## [Study material]
——

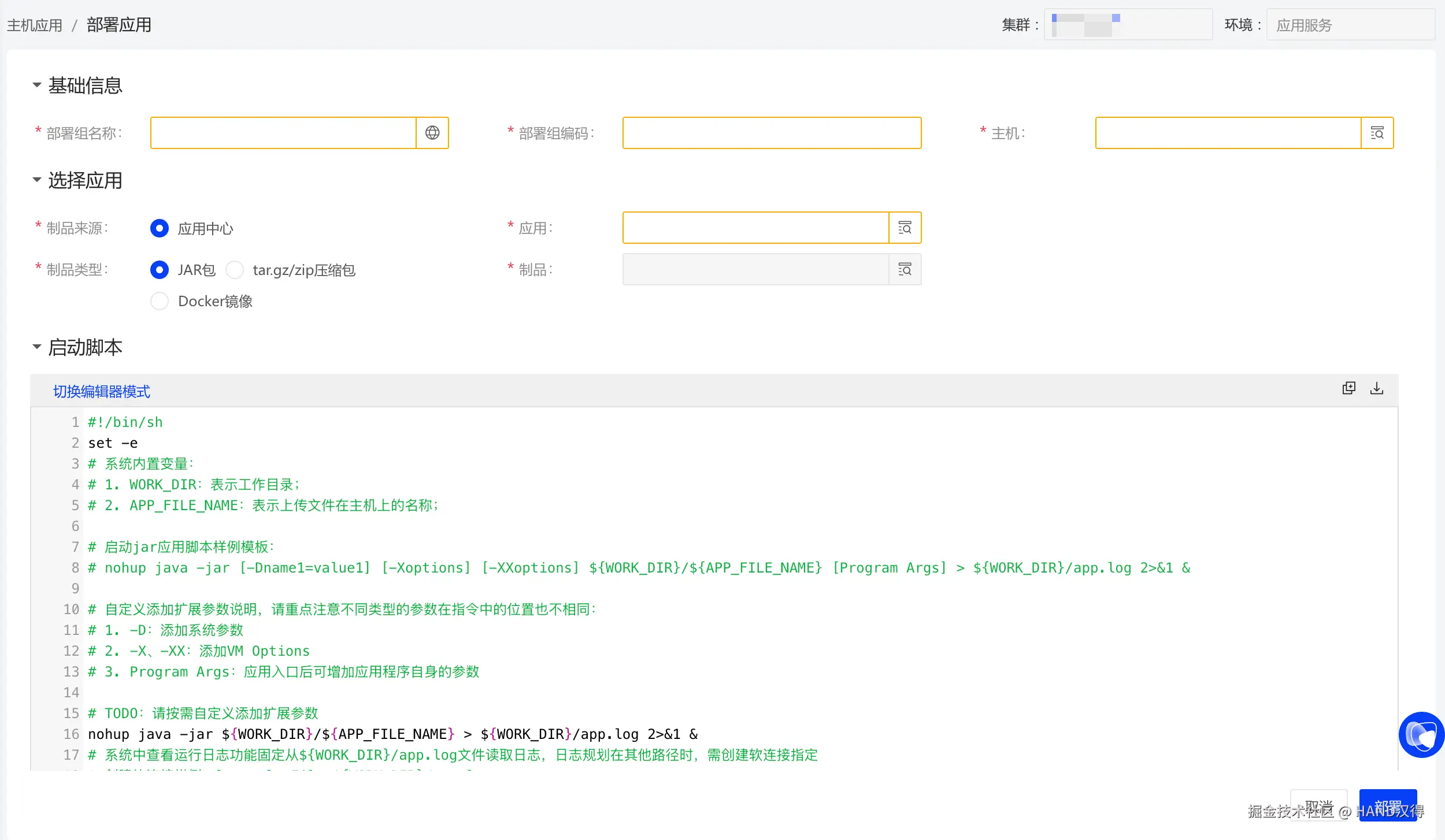Select the 应用中心 radio option
1445x840 pixels.
[x=160, y=228]
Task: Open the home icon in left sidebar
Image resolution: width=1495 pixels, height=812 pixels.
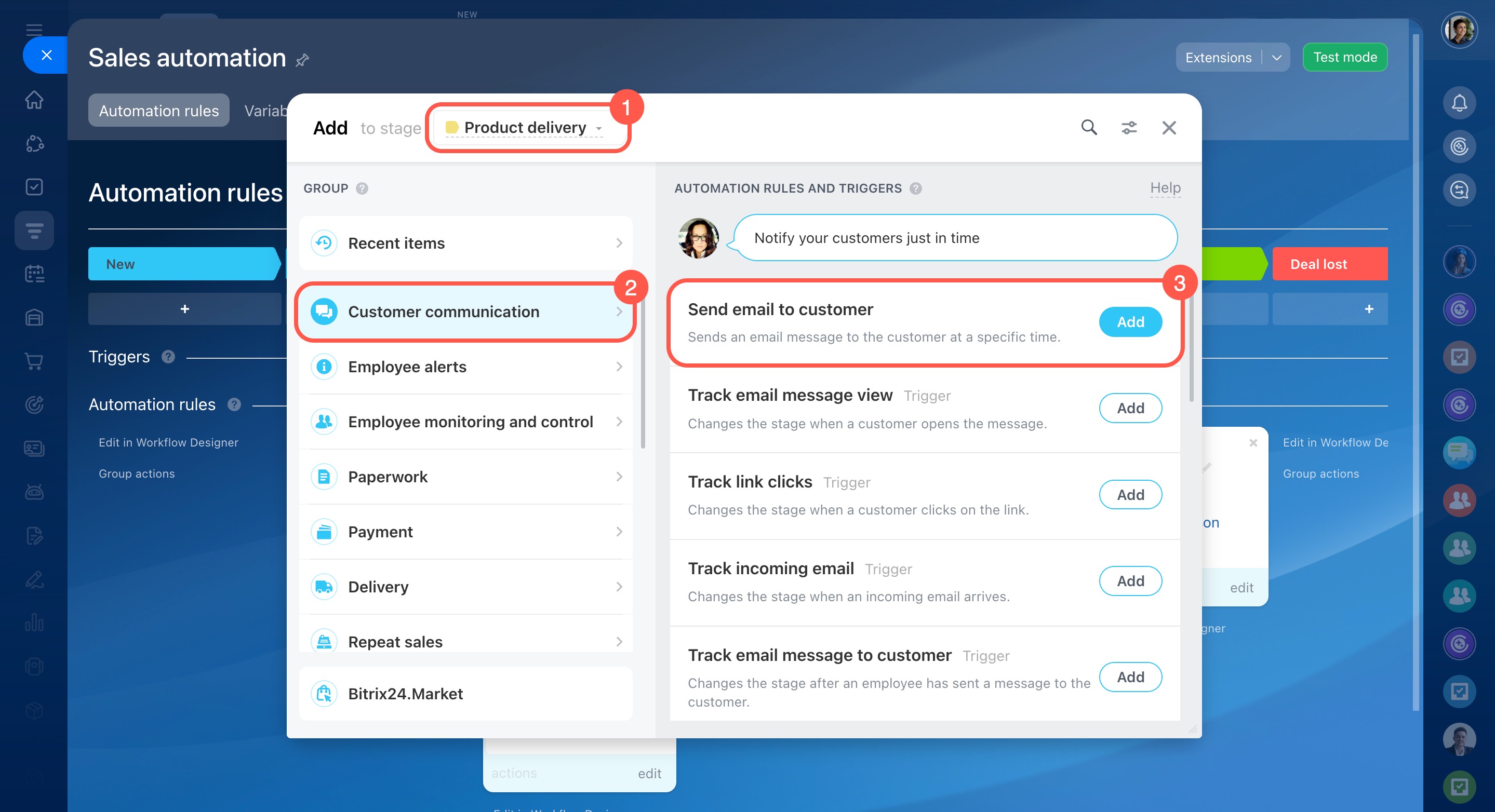Action: (x=34, y=100)
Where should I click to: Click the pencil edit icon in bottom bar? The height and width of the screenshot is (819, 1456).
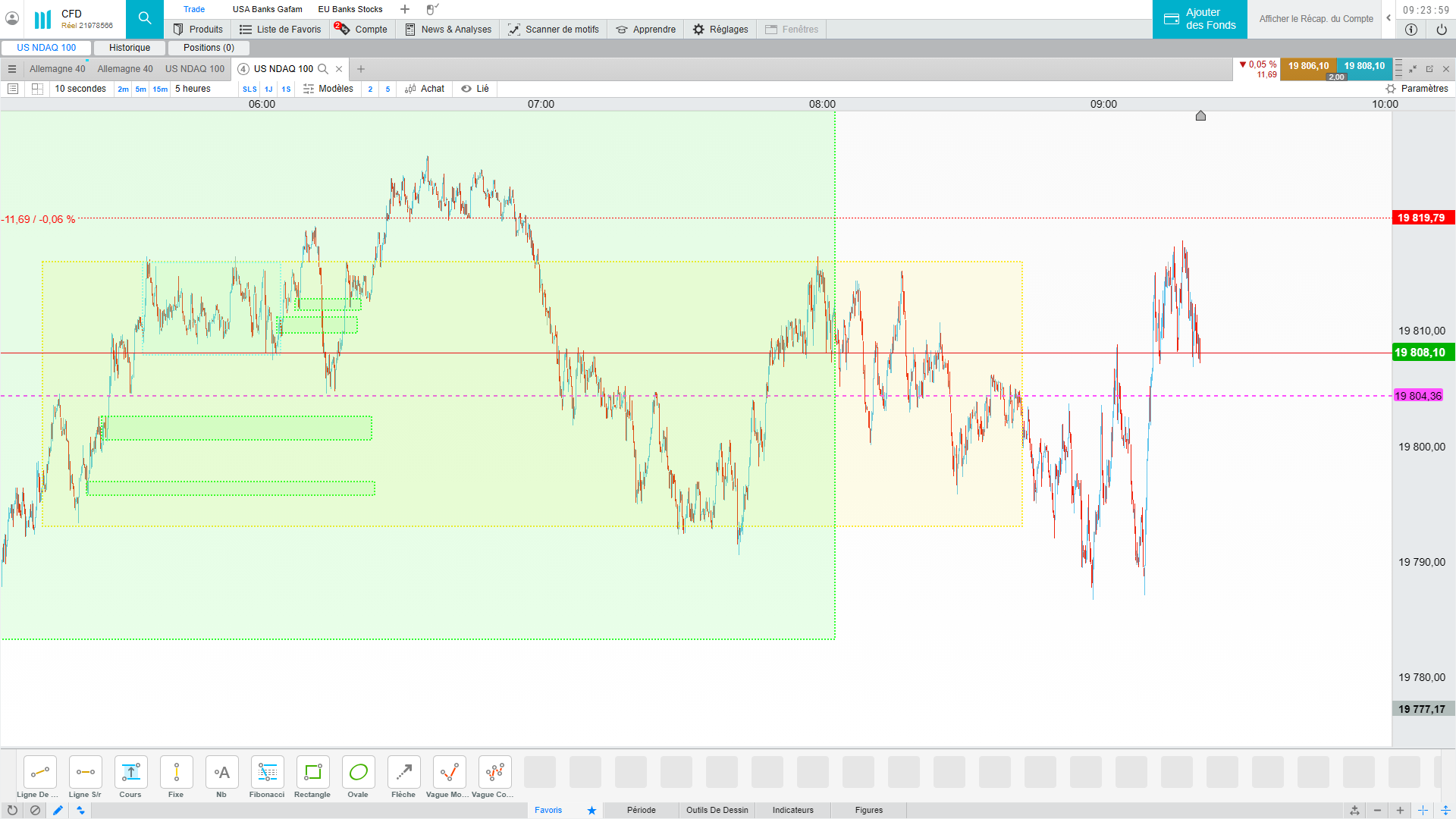(x=58, y=810)
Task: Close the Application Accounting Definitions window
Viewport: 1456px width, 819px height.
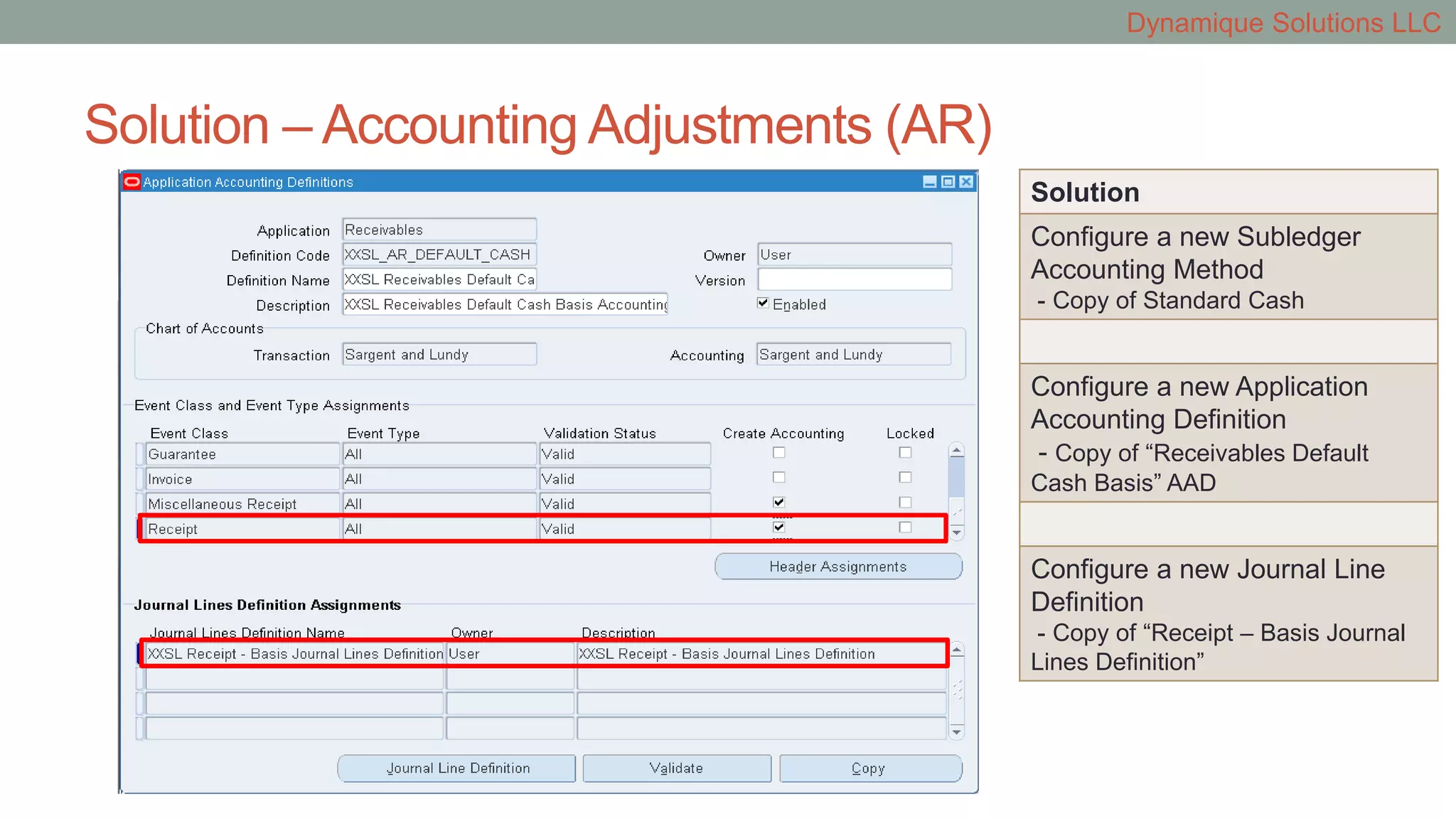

——

## [Exercise objective]
Among the lines above, show every one that contains the string "Task".

## [Solution for this exercise]
Task: Open the home icon in left sidebar
Task: Close the Application Accounting Definitions window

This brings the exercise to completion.